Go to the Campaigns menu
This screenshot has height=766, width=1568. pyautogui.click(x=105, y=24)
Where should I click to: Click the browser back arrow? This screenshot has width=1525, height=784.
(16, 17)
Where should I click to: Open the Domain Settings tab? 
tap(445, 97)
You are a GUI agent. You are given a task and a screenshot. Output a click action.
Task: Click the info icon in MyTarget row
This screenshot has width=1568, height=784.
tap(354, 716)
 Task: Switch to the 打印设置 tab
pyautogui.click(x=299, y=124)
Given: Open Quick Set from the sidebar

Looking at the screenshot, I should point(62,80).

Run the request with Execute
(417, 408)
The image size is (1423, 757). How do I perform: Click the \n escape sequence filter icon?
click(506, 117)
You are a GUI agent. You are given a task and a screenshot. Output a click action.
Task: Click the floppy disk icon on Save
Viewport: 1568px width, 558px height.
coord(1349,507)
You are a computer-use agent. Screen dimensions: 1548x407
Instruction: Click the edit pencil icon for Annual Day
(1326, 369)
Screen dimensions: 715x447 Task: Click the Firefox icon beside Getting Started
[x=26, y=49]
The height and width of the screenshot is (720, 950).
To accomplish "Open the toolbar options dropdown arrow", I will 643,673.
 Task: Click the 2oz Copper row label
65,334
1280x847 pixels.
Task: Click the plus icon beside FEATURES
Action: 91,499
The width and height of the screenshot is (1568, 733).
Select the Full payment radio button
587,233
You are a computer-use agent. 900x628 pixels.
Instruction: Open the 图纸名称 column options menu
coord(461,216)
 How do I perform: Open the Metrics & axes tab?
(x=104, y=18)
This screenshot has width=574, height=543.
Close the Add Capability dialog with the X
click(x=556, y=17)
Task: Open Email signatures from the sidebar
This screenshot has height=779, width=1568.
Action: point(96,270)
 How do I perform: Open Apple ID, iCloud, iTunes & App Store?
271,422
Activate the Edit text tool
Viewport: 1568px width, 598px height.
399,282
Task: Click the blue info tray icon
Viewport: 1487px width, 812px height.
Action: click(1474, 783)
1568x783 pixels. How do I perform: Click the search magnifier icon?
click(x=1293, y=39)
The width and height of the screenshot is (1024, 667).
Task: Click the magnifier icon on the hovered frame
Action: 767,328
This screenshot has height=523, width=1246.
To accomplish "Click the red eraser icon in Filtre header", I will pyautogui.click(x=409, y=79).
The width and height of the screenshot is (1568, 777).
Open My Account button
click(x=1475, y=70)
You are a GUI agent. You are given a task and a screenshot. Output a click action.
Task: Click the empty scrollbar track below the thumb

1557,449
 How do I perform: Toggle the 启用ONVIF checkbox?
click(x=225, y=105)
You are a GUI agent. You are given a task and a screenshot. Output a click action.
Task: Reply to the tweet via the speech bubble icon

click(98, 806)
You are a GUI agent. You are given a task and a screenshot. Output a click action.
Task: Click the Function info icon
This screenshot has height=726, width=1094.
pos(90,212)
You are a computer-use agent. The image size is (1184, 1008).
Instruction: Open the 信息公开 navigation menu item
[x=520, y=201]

★ ★ ★ ★ ★

Objective |
Rewrite all of the records above, replacing "GUI agent" with "graphical interface agent" wherever it occurs and leaving every other character unchanged.

Response to the task |
Go to the Campaigns menu
This screenshot has height=766, width=1568. pyautogui.click(x=105, y=24)
Where should I click to: Click the browser back arrow? This screenshot has width=1525, height=784.
(16, 17)
Where should I click to: Open the Domain Settings tab? 
tap(445, 97)
You are a graphical interface agent. You are given a task and a screenshot. Output a click action.
Task: Click the info icon in MyTarget row
This screenshot has width=1568, height=784.
tap(354, 716)
 Task: Switch to the 打印设置 tab
pyautogui.click(x=299, y=124)
Given: Open Quick Set from the sidebar

Looking at the screenshot, I should point(62,80).

Run the request with Execute
(417, 408)
The image size is (1423, 757). How do I perform: Click the \n escape sequence filter icon?
click(506, 117)
You are a graphical interface agent. You are given a task and a screenshot. Output a click action.
Task: Click the floppy disk icon on Save
Viewport: 1568px width, 558px height.
coord(1349,507)
You are a computer-use agent. Screen dimensions: 1548x407
Instruction: Click the edit pencil icon for Annual Day
(1326, 369)
Screen dimensions: 715x447 Task: Click the Firefox icon beside Getting Started
[x=26, y=49]
The height and width of the screenshot is (720, 950).
To accomplish "Open the toolbar options dropdown arrow", I will 643,673.
 Task: Click the 2oz Copper row label
65,334
1280x847 pixels.
Task: Click the plus icon beside FEATURES
Action: 91,499
The width and height of the screenshot is (1568, 733).
Select the Full payment radio button
587,233
You are a computer-use agent. 900x628 pixels.
Instruction: Open the 图纸名称 column options menu
coord(461,216)
 How do I perform: Open the Metrics & axes tab?
(x=104, y=18)
This screenshot has width=574, height=543.
Close the Add Capability dialog with the X
click(x=556, y=17)
Task: Open Email signatures from the sidebar
This screenshot has height=779, width=1568.
Action: point(96,270)
 How do I perform: Open Apple ID, iCloud, iTunes & App Store?
271,422
Activate the Edit text tool
Viewport: 1568px width, 598px height.
399,282
Task: Click the blue info tray icon
Viewport: 1487px width, 812px height.
Action: click(1474, 783)
1568x783 pixels. How do I perform: Click the search magnifier icon?
click(x=1293, y=39)
The width and height of the screenshot is (1024, 667).
Task: Click the magnifier icon on the hovered frame
Action: 767,328
This screenshot has height=523, width=1246.
To accomplish "Click the red eraser icon in Filtre header", I will pyautogui.click(x=409, y=79).
The width and height of the screenshot is (1568, 777).
Open My Account button
click(x=1475, y=70)
You are a graphical interface agent. You are given a task and a screenshot. Output a click action.
Task: Click the empty scrollbar track below the thumb

1557,449
 How do I perform: Toggle the 启用ONVIF checkbox?
click(x=225, y=105)
You are a graphical interface agent. You are given a task and a screenshot. Output a click action.
Task: Reply to the tweet via the speech bubble icon

click(98, 806)
You are a graphical interface agent. You are given a task and a screenshot. Output a click action.
Task: Click the Function info icon
This screenshot has height=726, width=1094.
pos(90,212)
You are a computer-use agent. The image size is (1184, 1008).
Instruction: Open the 信息公开 navigation menu item
[x=520, y=201]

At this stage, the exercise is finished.